3) Per-host SNI support: documented that ssl_alt_cert_file applies only
   to the default SSL configuration from postgresql.conf.

I don't think documenting the limitation is a good approach for this
feature, it should be supported uniformly everywhere. The question of
how it could fit into pg_hosts is a different question, so I am not
suggesting that you should simply add a few more columns there, but I
would at least keep it as a TODO item. The format/extensibility of
hosts and other configuration files is a bigger question I want to
start a discussion about soon, and this could fit there.

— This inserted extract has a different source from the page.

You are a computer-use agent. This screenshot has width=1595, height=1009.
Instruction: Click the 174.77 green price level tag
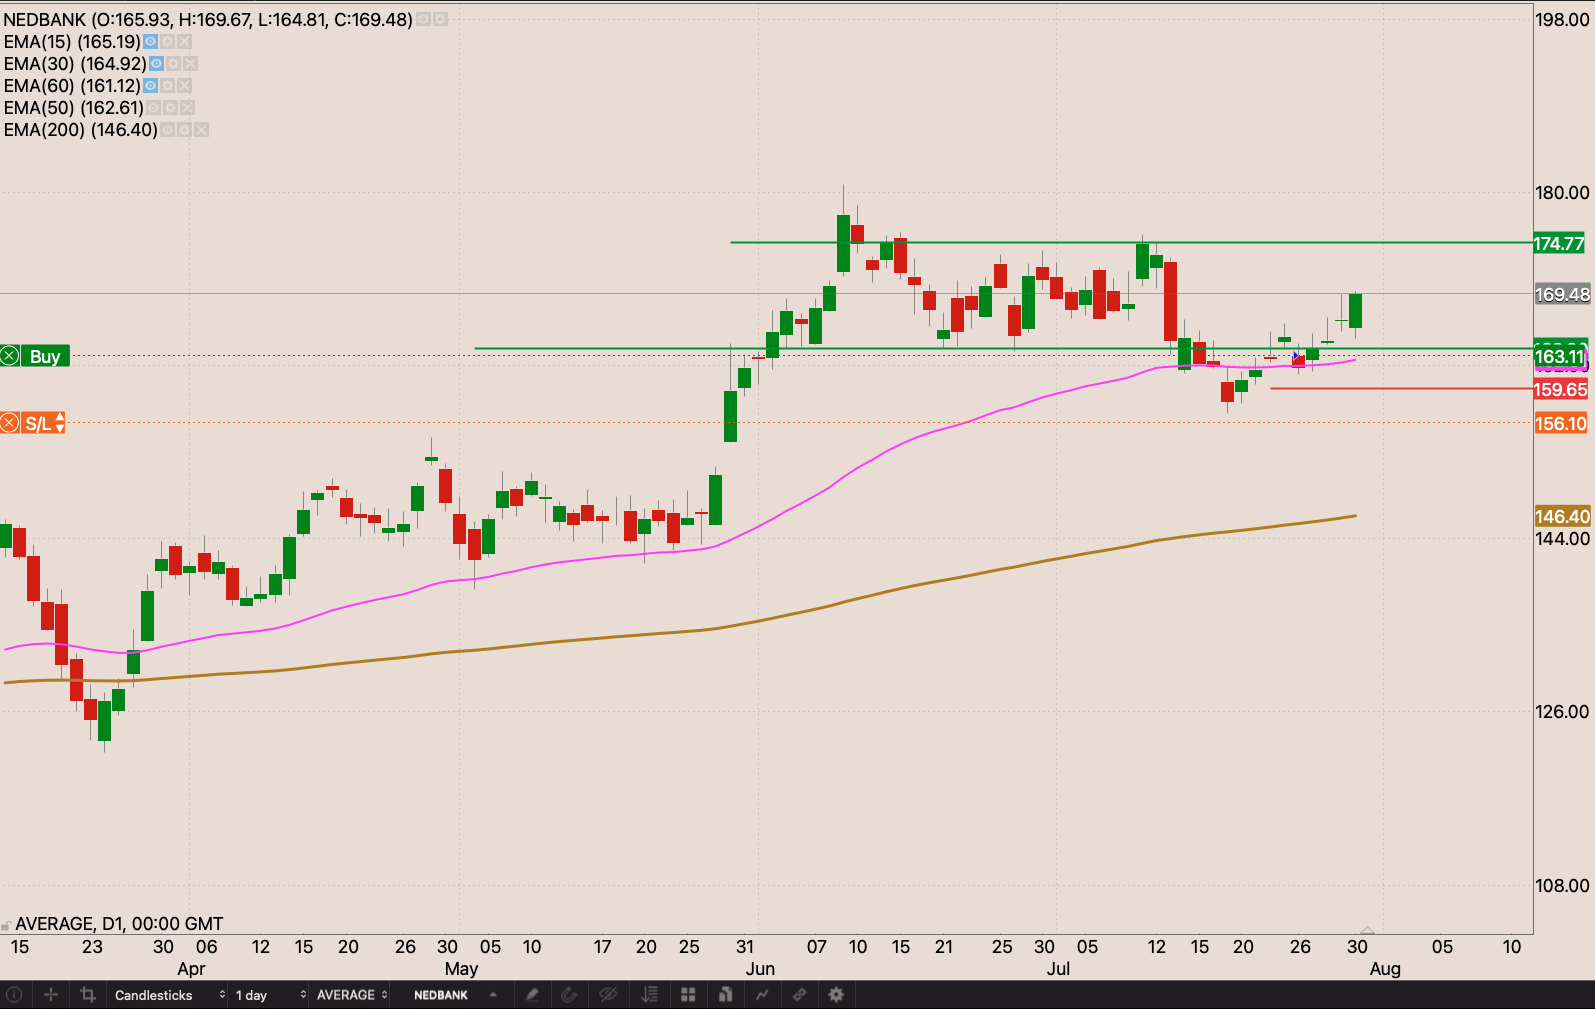point(1559,244)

For PostgreSQL, since GUCs are strings, this could take the form of
comma-separated paths:

    ssl_cert_file = 'server-rsa.crt, server-ecdsa.crt'
    ssl_key_file  = 'server-rsa.key, server-ecdsa.key'

List style GUCs already exist (for example unix_socket_directories),
so there's a good precedent for this. This could also fit into
pg_hosts, where the host part already accepts a list of hosts.

Also I'm not sure if changing the single string GUC to a list could
cause any issues with dump/restore. I didn't check this in detail, but
there's a comment about this in
src/backend/utils/misc/guc_parameters.dat and dumputils.c.

Another option would be to add new GUCs ending with _files, and make
them mutually exclusive?

and let OpenSSL sort out the type matching — no same-type detection
needed, no "alt" naming, and natural support for all three key types.

I'm quite sure we would still have to do some validation, but that's a
minor detail.

Attachments:

v3-0001-Add-ssl_cert_files-ssl_key_files-for-multi-certifica.patchtext/x-patch; charset=UTF-8; name=v3-0001-Add-ssl_cert_files-ssl_key_files-for-multi-certifica.patchDownload+522-12
#9Zsolt Parragi
zsolt.parragi@percona.com
In reply to: Renaud Métrich (#8)
Re: [PATCH v3] Add ssl_cert_files/ssl_key_files for multi-certificate support

When set, ssl_cert_files takes precedence over ssl_cert_file.

Are you sure? ssl_cert_files gets loaded after ssl_cert_file was already, it seems additive to me. Shouldn't specifying both result in an error instead?

2) TLS 1.3 HRR test — added a proper test that forces HelloRetryRequest
by setting ssl_groups='secp384r1' on the server and connecting with
-groups X25519:secp384r1. The ssl_update_ssl() fix (override=1
always) is carried over from v2.

I don't see it? The string secp384r1 doesn't appear in the patch at all.

LibreSSL fallback
paths verified via #undef SSL_CERT_SET_FIRST build.

I think the fallback part needs at least a proper documentation / description specifying what's the expected behavior. Currently if I follow it correctly it serves the last loaded certificate, silently ignoring others? I don't think that's a behavior I would expect from a security-focused feature. But note that I did not try to build the patch with libressl and run tests with it yet.